OPGEHEVEN : Koninklijk besluit nr. 76 betreffende de
terbeschikkingstelling wegens persoonlijke aangelegenheden voor de
personeelsleden van het Gesubsidieerd onderwijs.
goedkeuringsdatum
20 JULI 1982
publicatiedatum
B.S.29/07/1982
datum laatste wijziging
25/11/2009
COORDINATIE
B.Vl.R.
31-3-2006 - B.S. 19-4-2006
opgeheven door B.Vl.R. 16-10-2009 -
B.S. 25-11-2009
BOUDEWIJN, Koning der Belgen,
Aan allen die nu zijn en hierna wezen zullen, Onze Groet.

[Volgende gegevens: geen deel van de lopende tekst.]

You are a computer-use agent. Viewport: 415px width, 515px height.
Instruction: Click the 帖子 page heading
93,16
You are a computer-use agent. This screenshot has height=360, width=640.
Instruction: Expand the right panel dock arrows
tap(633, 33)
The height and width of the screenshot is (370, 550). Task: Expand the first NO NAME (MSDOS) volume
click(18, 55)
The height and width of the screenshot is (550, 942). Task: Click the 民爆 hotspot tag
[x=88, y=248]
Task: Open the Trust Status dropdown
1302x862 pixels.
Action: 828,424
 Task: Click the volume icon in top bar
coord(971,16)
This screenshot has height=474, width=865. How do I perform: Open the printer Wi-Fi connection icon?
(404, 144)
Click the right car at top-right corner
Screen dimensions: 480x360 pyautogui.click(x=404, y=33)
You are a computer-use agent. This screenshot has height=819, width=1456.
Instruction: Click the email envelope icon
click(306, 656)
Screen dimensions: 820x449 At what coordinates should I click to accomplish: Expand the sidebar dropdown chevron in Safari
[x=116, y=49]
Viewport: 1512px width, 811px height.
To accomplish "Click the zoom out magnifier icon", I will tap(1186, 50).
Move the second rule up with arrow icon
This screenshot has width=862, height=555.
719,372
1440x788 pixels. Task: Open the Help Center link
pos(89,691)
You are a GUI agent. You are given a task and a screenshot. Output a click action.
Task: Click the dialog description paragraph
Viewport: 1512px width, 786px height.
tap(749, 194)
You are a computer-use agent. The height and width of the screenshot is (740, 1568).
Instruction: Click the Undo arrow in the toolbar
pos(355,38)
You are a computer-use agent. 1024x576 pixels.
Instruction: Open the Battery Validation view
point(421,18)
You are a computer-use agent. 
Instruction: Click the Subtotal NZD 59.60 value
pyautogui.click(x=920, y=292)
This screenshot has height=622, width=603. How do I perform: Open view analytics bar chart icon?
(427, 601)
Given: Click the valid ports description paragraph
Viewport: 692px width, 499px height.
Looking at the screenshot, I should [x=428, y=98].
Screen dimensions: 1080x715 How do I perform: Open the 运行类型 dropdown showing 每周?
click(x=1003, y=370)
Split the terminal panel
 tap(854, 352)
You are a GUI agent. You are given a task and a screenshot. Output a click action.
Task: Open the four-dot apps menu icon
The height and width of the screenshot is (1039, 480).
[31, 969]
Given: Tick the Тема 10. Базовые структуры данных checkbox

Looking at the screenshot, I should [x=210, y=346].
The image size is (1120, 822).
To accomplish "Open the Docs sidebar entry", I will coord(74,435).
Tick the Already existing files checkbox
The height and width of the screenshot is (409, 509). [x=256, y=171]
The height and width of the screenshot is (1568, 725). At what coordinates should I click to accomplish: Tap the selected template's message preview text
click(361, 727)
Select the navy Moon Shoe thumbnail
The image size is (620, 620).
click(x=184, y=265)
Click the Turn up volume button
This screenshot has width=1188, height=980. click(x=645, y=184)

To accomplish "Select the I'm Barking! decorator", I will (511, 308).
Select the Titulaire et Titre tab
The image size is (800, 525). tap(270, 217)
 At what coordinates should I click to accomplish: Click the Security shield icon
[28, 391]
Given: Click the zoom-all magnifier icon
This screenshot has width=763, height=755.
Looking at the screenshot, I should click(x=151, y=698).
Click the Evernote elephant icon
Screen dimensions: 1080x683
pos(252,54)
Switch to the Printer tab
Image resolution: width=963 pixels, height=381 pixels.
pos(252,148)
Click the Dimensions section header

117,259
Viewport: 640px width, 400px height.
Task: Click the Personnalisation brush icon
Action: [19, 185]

Gelet op de wet van 2 februari 1982 tot
toekenning van bepaalde bijzondere machten aan de Koning, inzonderheid op
artikel 1, 5° en 7° , en 3, §§ 1 en 2;
Gelet
op de dringende noodzakelijkheid;
Gelet op het
advies van de Raad van State;
Op de voordracht
van Onze Ministers van Onderwijs en op het advies van Onze in Raad vergaderde
Ministers,
Hebben Wij besloten en besluiten Wij
:
Artikel 1.
De bepalingen van dit besluit
zijn toepasselijk op de gesubsidieerde personeelsleden van de overeenkomstig de
wet van 29 mei 1959 tot wijziging van sommige bepalingen van de
onderwijswetgeving, door de Staat gesubsidieerde inrichtingen, indien ze :
- hetzij gelijkgesteld zijn met de definitief
erkende personeelsleden;
- hetzij vastbenoemd zijn
en hun benoeming erkend is, waar deze erkenning bestaat.
Art. 2.
De in artikel 1 bedoelde
personeelsleden kunnen, op hun verzoek en met toestemming van de inrichtende
overheid waaronder ze ressorteren, een terbeschikingstelling wegens
persoonlijke aangelegenheden bekomen. Deze terbeschikkingstelling wordt hun
verleend volgens de regels die ter zake van toepassing zijn op het personeel
van het Rijksonderwijs.
Art. 3.
Het personeelslid dat voormelde
terbeschikkingstelling bekomt, behoudt, zonder dat daartoe nieuwe
administratieve handelingen noodzakelijk zijn, wanneer het zijn functie weer
opneemt, de voordelen die het vanwege de Staat kan genieten op grond van de
gelijkstelling met de definitief erkende personeelsleden, van de vaste
benoeming of van de erkenning van de vaste benoeming die het genoot
vóór de terbeschikkingstelling.
Art. 4.
Dit besluit treedt in werking op
1 september 1982.
Art. 5.
Onze Ministers van Onderwijs
zijn, ieder wat hem betreft, belast met de uitvoering van dit besluit.
- (1):
Opgeheven, voor zover het betrekking
heeft op de in artikel 1, van het B.Vl.R. 31-3-2006, vermelde personeelsleden
van de hogescholen (B.Vl.R. 31-3-2006; Art. 23)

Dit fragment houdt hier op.